Randy continuó de pie.

—Soy dos veces más viejo que usted —dijo Bill—, creo saber más que usted lo que pasa en este mundo. Después de todo, conozco a unos cuantos hombres destacados... los mayores. Todas estas escaramuzas de guerra están provocadas por el Pentágono... no quiero ofender con ello a su hermano... para conseguir mayor presupuesto y tener más amistad con los países de Europa y en subir los impuestos. Es todo parte de la maldita política inflacionaria creada para engañar a la gente, rebajar las pensiones y aumentar desmesuradamente los impuestos. Ahora sé que su hermano cree que hace bien, y le agradezco que se lo dijese a Elizabeth. Pero lo más probable es que su hermano se haya visto engañado, también.

—¿Ha escuchado usted las noticias de los últimos días?

—Sí. Oh, reconozco que la cosa tiene mal aspecto en Oriente Medio, pero no me asusta. Quizá tengamos alguna escaramuza o una guerrita sin importancia, como la de Corea, claro. Pero ninguna conflagración atómica.
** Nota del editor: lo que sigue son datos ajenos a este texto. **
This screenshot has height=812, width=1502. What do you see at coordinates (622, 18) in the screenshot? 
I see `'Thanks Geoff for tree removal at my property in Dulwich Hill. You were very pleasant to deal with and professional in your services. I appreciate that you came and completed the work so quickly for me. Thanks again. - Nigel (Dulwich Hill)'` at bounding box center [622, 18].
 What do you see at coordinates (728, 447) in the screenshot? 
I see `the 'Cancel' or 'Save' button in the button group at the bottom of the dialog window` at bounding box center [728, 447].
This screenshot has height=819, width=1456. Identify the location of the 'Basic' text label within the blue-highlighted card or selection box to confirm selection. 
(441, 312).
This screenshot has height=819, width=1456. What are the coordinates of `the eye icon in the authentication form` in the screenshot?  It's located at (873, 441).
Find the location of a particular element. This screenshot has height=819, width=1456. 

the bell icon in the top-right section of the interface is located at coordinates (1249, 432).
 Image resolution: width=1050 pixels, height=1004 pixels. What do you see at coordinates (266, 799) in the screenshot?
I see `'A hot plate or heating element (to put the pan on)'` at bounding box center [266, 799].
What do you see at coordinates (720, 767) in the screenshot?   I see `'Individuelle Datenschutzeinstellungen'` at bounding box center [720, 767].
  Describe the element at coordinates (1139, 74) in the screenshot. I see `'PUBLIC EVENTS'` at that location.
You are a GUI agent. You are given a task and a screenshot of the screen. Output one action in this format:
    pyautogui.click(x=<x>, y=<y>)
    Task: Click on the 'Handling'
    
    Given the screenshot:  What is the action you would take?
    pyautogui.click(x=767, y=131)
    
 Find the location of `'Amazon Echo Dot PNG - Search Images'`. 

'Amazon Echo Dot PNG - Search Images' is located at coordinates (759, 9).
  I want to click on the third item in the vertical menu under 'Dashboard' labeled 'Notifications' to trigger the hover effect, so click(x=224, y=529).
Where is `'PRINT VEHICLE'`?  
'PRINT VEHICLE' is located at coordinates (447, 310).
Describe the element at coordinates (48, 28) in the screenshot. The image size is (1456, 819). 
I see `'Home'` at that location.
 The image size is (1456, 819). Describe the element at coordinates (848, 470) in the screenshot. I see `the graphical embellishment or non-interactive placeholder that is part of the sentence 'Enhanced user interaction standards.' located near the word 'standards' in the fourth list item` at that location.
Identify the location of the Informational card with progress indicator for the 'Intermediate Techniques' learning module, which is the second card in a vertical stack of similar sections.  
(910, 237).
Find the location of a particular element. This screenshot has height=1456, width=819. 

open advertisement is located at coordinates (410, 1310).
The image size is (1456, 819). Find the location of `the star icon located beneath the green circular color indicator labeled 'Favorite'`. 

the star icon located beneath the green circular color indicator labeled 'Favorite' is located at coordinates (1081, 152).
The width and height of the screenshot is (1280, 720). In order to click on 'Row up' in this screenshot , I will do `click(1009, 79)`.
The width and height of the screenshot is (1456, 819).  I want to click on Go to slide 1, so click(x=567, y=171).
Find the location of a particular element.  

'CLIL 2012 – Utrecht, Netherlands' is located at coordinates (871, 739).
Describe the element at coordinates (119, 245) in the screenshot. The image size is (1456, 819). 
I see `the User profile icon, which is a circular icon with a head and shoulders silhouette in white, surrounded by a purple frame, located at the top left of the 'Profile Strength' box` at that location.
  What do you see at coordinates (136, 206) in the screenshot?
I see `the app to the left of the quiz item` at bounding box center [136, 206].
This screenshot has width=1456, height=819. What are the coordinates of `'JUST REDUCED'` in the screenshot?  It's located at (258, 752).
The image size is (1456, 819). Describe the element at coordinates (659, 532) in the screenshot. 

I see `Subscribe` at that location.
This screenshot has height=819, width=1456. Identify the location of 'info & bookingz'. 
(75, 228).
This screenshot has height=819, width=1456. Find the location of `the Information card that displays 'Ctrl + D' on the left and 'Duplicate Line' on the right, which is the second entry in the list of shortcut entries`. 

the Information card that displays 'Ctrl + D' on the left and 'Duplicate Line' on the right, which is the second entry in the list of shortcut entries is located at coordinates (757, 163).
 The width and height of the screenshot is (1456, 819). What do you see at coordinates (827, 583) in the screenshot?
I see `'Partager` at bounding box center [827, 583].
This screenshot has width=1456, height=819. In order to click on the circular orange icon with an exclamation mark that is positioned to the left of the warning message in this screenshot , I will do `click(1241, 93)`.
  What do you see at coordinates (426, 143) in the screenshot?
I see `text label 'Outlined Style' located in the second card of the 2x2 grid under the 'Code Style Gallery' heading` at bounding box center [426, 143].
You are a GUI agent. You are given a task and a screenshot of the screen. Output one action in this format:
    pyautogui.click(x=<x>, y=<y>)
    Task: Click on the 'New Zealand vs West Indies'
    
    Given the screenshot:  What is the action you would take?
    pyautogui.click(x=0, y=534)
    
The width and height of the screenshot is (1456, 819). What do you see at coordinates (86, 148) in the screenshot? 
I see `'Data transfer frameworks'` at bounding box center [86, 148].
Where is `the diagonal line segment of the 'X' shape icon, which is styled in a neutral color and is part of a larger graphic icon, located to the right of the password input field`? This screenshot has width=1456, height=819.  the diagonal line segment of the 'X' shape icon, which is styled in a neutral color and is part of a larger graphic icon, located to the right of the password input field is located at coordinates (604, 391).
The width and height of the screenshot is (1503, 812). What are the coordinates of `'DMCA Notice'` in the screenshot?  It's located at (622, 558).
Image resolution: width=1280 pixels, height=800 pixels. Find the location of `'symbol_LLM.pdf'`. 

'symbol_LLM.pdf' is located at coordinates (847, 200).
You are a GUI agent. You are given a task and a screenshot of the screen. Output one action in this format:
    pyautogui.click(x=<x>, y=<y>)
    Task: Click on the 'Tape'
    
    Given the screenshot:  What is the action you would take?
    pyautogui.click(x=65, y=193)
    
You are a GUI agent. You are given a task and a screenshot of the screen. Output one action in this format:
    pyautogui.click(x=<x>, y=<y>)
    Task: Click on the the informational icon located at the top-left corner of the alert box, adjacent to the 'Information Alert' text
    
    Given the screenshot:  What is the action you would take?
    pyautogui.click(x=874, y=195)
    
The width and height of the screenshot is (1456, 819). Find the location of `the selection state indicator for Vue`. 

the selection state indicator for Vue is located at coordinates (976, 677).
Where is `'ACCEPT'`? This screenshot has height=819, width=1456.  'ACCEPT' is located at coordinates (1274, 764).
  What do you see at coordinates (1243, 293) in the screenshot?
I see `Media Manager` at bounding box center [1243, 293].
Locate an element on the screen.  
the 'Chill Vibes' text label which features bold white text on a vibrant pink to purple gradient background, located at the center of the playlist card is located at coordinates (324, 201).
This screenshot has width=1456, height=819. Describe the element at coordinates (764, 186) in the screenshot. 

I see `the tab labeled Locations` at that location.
Nadie utilizará bombas atómicas, como nadie utilizó el gas en la última guerra.

—Usted lo garantiza, ¿eh, Bill?

Bill entrelazó las manos a su espalda.

—No puedo garantizarlo, claro, pero el otro día estuve hablando con el señor Offenhaus. Debe conocerle. Dirige la defensa civil, aquí. Bueno, no está preocupado; dice que el único peligro real a que nos enfrentamos es vernos arrollados por la gente de Orlando y de Tampa. Ni siquiera cree que haya mucha posibilidad de eso. Fort Repose no está ahora en ninguna autopista importante. Pero dice que tendremos que cuidarnos de los turistas y mantenerlos bajo control.